This year, Beth David Reform Congregation wanted to ring in the new year a little differently than with just apples and honey.
Last week, members of the Gladwyne synagogue made and canned 300 jars of Tunisian pumpkin jam, a spin on a Sephardi dish, to be distributed to congregants. The project used 75 pounds of pumpkin.
Originally, synagogue leadership wanted to give the nonedible gift of a can opener to congregants within their High Holidays gift bags — a representation of the reopening of society after COVID restrictions and the opening of one’s heart during the month of Elul.
But now equipped with can openers, congregants then needed cans to open. Rabbi Beth Kalisch tapped synagogue Vice President Jane Horwitz, an experienced canner, to conjure up an additional sweet treat to the requisite honey.
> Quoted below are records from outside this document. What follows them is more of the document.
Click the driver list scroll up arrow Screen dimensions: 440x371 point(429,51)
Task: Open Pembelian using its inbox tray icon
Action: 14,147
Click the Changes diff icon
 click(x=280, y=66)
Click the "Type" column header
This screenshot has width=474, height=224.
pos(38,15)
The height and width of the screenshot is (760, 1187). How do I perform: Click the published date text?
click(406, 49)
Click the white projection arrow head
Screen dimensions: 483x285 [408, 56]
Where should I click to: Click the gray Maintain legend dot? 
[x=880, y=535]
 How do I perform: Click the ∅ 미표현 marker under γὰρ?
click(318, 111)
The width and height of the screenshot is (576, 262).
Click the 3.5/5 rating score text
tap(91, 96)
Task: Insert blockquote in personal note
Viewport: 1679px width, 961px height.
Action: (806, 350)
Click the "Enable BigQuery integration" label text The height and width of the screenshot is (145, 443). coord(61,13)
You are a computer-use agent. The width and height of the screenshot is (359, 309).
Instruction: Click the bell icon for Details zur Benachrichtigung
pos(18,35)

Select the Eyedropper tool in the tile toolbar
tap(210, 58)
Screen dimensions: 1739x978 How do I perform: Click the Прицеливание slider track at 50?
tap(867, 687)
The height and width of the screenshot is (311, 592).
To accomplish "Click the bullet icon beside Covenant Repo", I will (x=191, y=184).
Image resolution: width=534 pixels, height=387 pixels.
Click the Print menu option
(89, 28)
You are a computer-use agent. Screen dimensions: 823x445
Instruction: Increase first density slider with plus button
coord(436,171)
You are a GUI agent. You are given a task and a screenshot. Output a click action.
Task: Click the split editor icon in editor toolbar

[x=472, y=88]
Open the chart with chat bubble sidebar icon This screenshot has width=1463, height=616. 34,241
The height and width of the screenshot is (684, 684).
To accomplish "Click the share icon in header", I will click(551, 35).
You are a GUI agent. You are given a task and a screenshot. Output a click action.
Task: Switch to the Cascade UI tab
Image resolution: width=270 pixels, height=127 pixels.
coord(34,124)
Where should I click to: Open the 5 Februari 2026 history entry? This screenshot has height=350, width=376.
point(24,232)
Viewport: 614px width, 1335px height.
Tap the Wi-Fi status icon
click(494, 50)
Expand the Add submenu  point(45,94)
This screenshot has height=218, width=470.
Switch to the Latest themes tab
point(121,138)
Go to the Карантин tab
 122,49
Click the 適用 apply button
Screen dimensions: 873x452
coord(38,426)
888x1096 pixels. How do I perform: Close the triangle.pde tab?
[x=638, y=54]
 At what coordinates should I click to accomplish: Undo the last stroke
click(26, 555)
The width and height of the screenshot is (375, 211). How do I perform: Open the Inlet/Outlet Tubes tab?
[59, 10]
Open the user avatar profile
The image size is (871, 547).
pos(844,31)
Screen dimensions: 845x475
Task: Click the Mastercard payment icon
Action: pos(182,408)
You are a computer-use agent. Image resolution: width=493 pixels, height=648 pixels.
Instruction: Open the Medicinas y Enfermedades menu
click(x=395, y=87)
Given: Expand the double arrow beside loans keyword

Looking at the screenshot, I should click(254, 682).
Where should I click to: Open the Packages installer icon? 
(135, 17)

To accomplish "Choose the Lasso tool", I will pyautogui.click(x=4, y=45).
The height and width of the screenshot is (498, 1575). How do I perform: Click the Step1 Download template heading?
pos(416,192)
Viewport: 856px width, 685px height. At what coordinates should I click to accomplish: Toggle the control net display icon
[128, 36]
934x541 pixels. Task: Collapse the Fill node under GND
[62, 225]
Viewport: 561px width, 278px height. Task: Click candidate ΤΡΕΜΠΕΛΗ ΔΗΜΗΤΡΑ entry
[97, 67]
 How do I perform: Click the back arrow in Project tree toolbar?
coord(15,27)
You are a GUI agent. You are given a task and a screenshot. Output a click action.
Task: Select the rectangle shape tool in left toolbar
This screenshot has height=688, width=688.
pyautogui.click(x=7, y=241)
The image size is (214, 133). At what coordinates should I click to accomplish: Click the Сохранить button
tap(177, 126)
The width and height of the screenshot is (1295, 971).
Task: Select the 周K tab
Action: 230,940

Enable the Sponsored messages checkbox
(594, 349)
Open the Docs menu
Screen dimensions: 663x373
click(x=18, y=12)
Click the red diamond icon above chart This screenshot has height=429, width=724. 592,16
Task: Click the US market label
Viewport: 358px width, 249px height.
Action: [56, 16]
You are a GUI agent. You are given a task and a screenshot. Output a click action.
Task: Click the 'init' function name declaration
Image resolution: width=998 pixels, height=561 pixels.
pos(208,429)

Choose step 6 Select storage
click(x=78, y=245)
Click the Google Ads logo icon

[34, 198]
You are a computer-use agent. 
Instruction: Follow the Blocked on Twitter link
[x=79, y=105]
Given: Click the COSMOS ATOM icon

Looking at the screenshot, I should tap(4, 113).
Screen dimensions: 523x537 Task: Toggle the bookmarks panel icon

Along with Cantor Lauren Goodlev and Educational Director Rabbi Elisa Koppel, Kalisch and Horwitz decided on pumpkin jam, also called ma’jun kra, which uses ingredients common in North Africa and Sephardic cooking. In addition to representing a sweet new year, the jam would be an opportunity for the synagogue to expose congregants to different types of Judaism beyond the Ashkenazi default.
“In our effort to stay connected and do things together, why buy something when we can sort of have an activity and get people connected in making the jam together?” Goodlev said.
Horwitz got to work. First came the recipe selection and testing. Using butternut squash from her garden, Horwitz tweaked recipes, adding orange juice to acidify it, which would enhance the flavor of the sweet and smooth pumpkin, and apple, which is high in pectin, the natural thickening agent that adds glossiness and mouthfeel.
As she did the math on how much jam she would need to make, it was clear that the squash from Horwitz’s garden wasn’t going to cut it. She picked up crates of pumpkins. She bought additional ingredients, too: 50 pounds of sugar, vanilla bean paste — different from extract — and rose essence to perfume the jam.
Next came the spreadsheet, a meticulous timeline and delegation of tasks for those who signed up to help Horwitz, a group of nine, many of whom had previous canning experience. The jammers showed up at Horwitz’s house with canning pots in tow; many had been passed down for generations.
Over the next five days, the team churned out four batches of jam a day, with some peeling and chopping pumpkins, others stirring jam pots, others still boiling and sealing jars and Horwitz’s husband dutifully cleaning the kitchen each night.
“There was jam schmutz all over my kitchen!” Horwitz said. “Jam was everywhere … the sweetest thing is there’s no more sweetness on the walls of my kitchen.”
It wasn’t all about the destination, however. Jam-making is a meditative and reflective process. Sometimes, you don’t have a choice but to stand over a pot and stir for hours.
“It made me slow down and focus,” Horwitz said. “Doing this preservation of food on such a huge scale was, for me, the closure to the year.”
Ending an arduous project has its rewards, too. After distributing the jam jars to congregants, Horwitz planned to donate leftover jam to Bethel AME Church in Ardmore, hoping it will lead to other opportunities for partnership.
Horwitz isn’t interested in another large-scale jam-making project for a while, but the activity laid the blueprint for congregants to reconvene after a couple of years of distance and be creative in programming moving forward to accommodate a diverse community.
“If the pandemic taught us anything, it’s the metaphor of throwing spaghetti on the wall and seeing what sticks,” Goodlev said. “I guess if you throw jam on the wall, a lot of that is going to stick, too.